15. Section 179 of the Indian Contract Act provides that where a person pledges goods in which he has only a limited interest, the pledge is valid only to the extent of that interest.
16. Thus, on a plain reading of the provisions set out above, it is clear that so far as the law in India is concerned, shares are movable property. In India shares are goods within the meaning of the Sale of Goods Act. The provisions of the Sale of Goods Act and the Indian Contract Act would apply to a transaction of sale of shares also. Even in respect of transactions of sale of shares the doctrine of nemo dat quid non habet applies, subject to the exceptions laid down in Section 27 of the Sale of Goods Act. Also the provisions regarding pledge of goods under the Indian Contract Act would apply even to a pledge of shares. Under Section 176 of the Indian Contract Act the only right of a pawnee is to retain the goods or to sell them after giving to the pawnor notice. The right to sell arises only if there is default in payment or performance. Any sale, in cases where there is no default or. without notice would be void. Under Section 179 of the Indian Contract Act, the pawnee may create a sub-pledge. But in such cases the only right of the sub-pawnee would be to step into the shoes of the pawnee. Now, let us see whether the authorities cited across the Bar lay down anything different.

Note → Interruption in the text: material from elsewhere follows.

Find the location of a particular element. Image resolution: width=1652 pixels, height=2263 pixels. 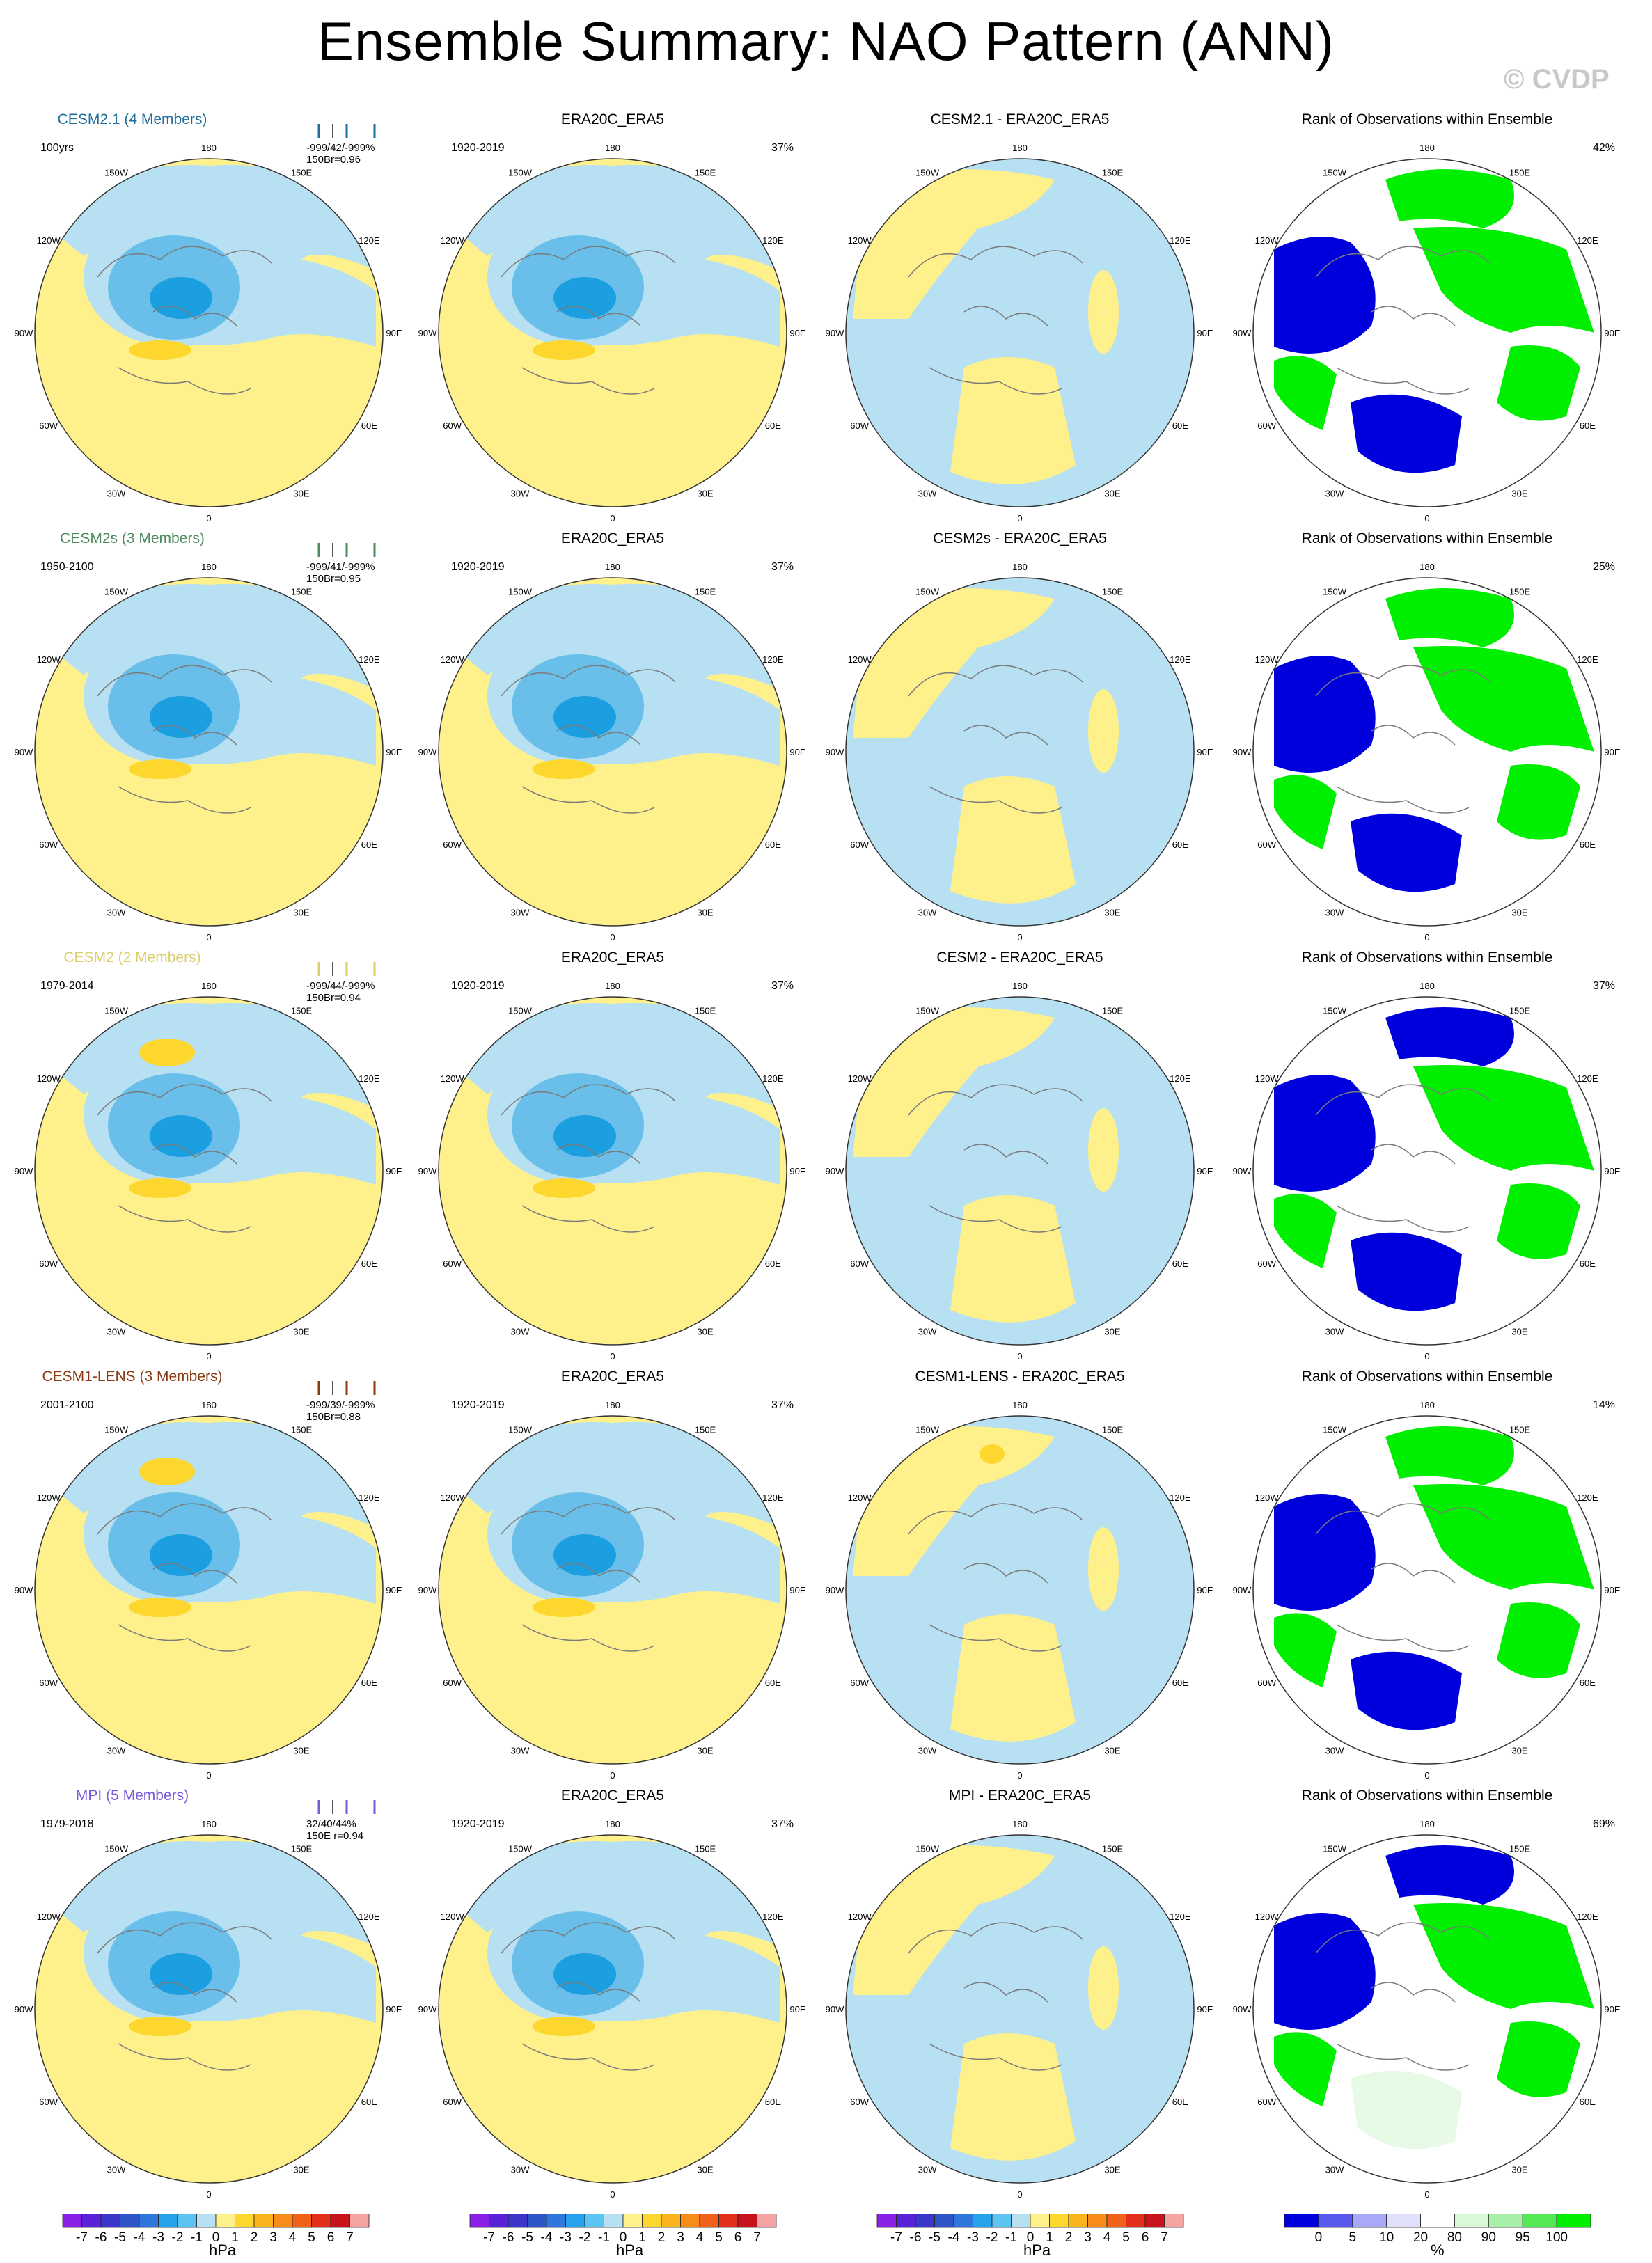

panel-title: CESM2.1 (4 Members) is located at coordinates (132, 119).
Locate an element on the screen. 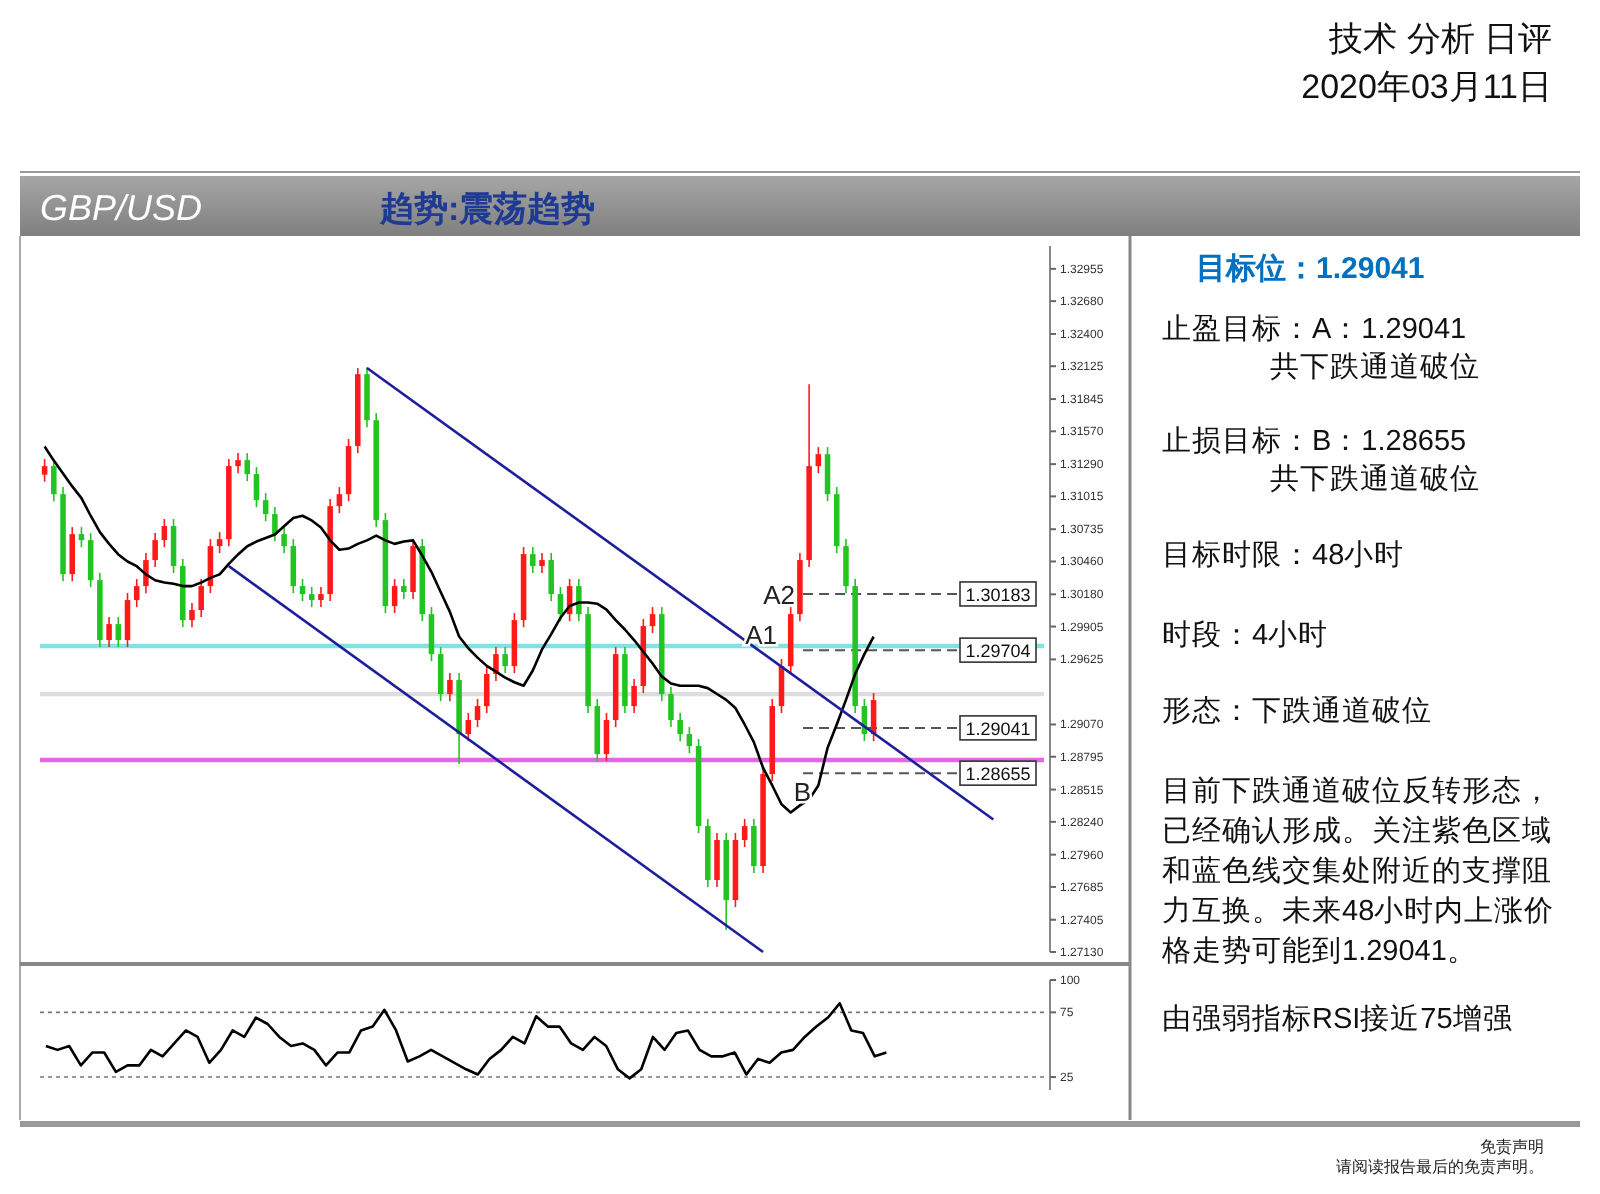 The height and width of the screenshot is (1194, 1600). text: 目前下跌通道破位反转形态，已经确认形成。关注紫色区域和蓝色线交集处附近的支撑阻力互换。未来48小时内上涨价格走势可能到1.29041。 is located at coordinates (1360, 873).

18. On behalf of the petitioners, reliance was also placed upon the authority in the case of Belgaum Pioneer Urban Co-operative Credit Bank Ltd. v. Sripadangalavaru Swamiji, AIR 1962 Mys. 48. In this case, it was held that the pledgee has got only a right to retain possession of the goods pledged till the money borrowed is repaid. It is held that the pledgee is not a transferee of the goods pledged and that the moment tbat money is repaid, the pawncr is entitled to the return of the goods pledged. In this case, it is held that it is immaterial in whose hands the goods pledged are on the date when the money borrowed is fully discharged. It is held that throughout the entire period of the pledge, the pawnor continues to be the owner of the goods pledged and the juridical possession also continues to be with him. It is held that the pawnee merely retains the physical possession of the goods or in other words, he is merely in custody of the goods. In this case, it is held that even though there may be sub-pledge, once the amounts are repaid the sub-pawnee loses all rights in the property pledged because the title of the sub-pawnee is a precarious title which is dependent on the title of the pawnee.